Die Expertenkommission erwartet im Bereich "Bildung" folgende Konsequenzen des demografischen Wandels:67

• Sinkende Schülerzahlen als Konsequenz des Geburtenrückgangs.

• Der Effekt des Rückgangs wird bis 2010 schon im Bereich der beruflichen Ausbildung spürbar, allerdings verzögert durch Abbrecherquoten und eine Zahl von Altbewerbern. Fördermaßnahmen bleiben notwendig, teilweise werden Betriebe aus der dualen Ausbildung aussteigen – vermutet wird hier als Grund zu hohe Ausbildungskosten.

• Spürbare Engpässe können auf dem Arbeitsmarkt für hoch qualifizierte Akademiker oder Fachkräfte mit höher qualifizierender beruflicher Ausbildung entstehen.

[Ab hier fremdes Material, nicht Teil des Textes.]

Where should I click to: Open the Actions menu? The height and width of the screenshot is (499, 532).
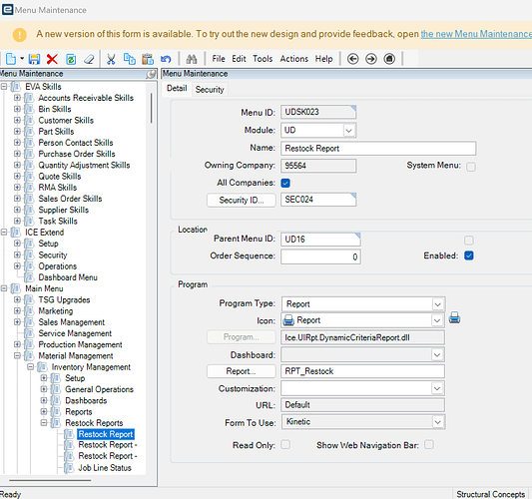293,59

• Die Zahl der sächsischen Studienanfänger geht zurück, trotz steigender Zahl der Studienberechtigten in den nächsten Jahren.

• Die Beteiligungsquote an Weiterbildung bleibt problematisch.

Die Expertenkommission „Demografischer Wandel Sachsen“ sieht im Bereich "Wirtschaft und Arbeit" folgende Konsequenzen des demografischen Wandels:68

• Das Angebot an Arbeitskräften geht deutlich zurück. Dennoch findet kein automatischer Abbau der Arbeitslosigkeit (v. a. der Geringqualifizierten) statt.

Qualifikationen werden knapper und teurer, der Standort Sachsen könnte an Attraktivität verlieren.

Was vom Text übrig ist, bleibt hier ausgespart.